Source data Start Marker
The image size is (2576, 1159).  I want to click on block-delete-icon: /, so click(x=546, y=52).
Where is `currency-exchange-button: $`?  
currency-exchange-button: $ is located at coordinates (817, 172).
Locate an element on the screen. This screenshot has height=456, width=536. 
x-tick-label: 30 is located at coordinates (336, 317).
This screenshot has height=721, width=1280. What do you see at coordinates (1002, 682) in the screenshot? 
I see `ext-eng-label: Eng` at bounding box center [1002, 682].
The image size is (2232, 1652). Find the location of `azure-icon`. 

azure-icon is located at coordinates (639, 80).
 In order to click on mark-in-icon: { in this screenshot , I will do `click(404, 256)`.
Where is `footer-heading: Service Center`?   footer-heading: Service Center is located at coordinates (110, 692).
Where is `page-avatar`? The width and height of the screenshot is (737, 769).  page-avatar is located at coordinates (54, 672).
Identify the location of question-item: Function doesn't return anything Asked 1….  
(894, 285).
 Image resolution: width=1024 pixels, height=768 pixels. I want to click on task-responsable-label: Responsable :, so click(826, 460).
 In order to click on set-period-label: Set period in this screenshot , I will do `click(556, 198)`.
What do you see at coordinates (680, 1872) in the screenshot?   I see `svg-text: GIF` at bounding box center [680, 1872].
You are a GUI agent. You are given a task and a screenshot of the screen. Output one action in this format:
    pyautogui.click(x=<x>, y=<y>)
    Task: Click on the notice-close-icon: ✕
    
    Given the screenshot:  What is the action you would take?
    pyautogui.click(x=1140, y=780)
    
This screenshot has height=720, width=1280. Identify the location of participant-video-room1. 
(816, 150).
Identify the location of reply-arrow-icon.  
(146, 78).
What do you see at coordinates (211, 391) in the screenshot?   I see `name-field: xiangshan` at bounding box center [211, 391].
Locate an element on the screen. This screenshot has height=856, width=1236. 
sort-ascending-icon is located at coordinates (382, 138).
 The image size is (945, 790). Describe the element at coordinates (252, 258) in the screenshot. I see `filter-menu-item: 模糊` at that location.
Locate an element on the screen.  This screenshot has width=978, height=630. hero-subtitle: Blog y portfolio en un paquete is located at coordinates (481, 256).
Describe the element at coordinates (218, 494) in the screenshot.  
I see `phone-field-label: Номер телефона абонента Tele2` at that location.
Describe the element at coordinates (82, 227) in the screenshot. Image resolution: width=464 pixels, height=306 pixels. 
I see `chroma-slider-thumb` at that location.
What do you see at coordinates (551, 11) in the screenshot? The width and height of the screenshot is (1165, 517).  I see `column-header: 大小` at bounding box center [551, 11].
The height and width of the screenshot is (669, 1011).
Source data End Marker
▶ **What is needed**: Render the lines above as a JSON array of strings, one string per line, with blank lines omitted.

▶ **Task response**:
[
  "The image size is (2576, 1159).  I want to click on block-delete-icon: /, so click(x=546, y=52).",
  "Where is `currency-exchange-button: $`?  ",
  "currency-exchange-button: $ is located at coordinates (817, 172).",
  "Locate an element on the screen. This screenshot has height=456, width=536. ",
  "x-tick-label: 30 is located at coordinates (336, 317).",
  "This screenshot has height=721, width=1280. What do you see at coordinates (1002, 682) in the screenshot? ",
  "I see `ext-eng-label: Eng` at bounding box center [1002, 682].",
  "The image size is (2232, 1652). Find the location of `azure-icon`. ",
  "azure-icon is located at coordinates (639, 80).",
  " In order to click on mark-in-icon: { in this screenshot , I will do `click(404, 256)`.",
  "Where is `footer-heading: Service Center`?   footer-heading: Service Center is located at coordinates (110, 692).",
  "Where is `page-avatar`? The width and height of the screenshot is (737, 769).  page-avatar is located at coordinates (54, 672).",
  "Identify the location of question-item: Function doesn't return anything Asked 1….  ",
  "(894, 285).",
  " Image resolution: width=1024 pixels, height=768 pixels. I want to click on task-responsable-label: Responsable :, so click(826, 460).",
  " In order to click on set-period-label: Set period in this screenshot , I will do `click(556, 198)`.",
  "What do you see at coordinates (680, 1872) in the screenshot?   I see `svg-text: GIF` at bounding box center [680, 1872].",
  "You are a GUI agent. You are given a task and a screenshot of the screen. Output one action in this format:",
  "    pyautogui.click(x=<x>, y=<y>)",
  "    Task: Click on the notice-close-icon: ✕",
  "    Given the screenshot:  What is the action you would take?",
  "    pyautogui.click(x=1140, y=780)",
  "This screenshot has height=720, width=1280. Identify the location of participant-video-room1. ",
  "(816, 150).",
  "Identify the location of reply-arrow-icon.  ",
  "(146, 78).",
  "What do you see at coordinates (211, 391) in the screenshot?   I see `name-field: xiangshan` at bounding box center [211, 391].",
  "Locate an element on the screen. This screenshot has height=856, width=1236. ",
  "sort-ascending-icon is located at coordinates (382, 138).",
  " The image size is (945, 790). Describe the element at coordinates (252, 258) in the screenshot. I see `filter-menu-item: 模糊` at that location.",
  "Locate an element on the screen.  This screenshot has width=978, height=630. hero-subtitle: Blog y portfolio en un paquete is located at coordinates (481, 256).",
  "Describe the element at coordinates (218, 494) in the screenshot.  ",
  "I see `phone-field-label: Номер телефона абонента Tele2` at that location.",
  "Describe the element at coordinates (82, 227) in the screenshot. Image resolution: width=464 pixels, height=306 pixels. ",
  "I see `chroma-slider-thumb` at that location.",
  "What do you see at coordinates (551, 11) in the screenshot? The width and height of the screenshot is (1165, 517).  I see `column-header: 大小` at bounding box center [551, 11].",
  "The height and width of the screenshot is (669, 1011)."
]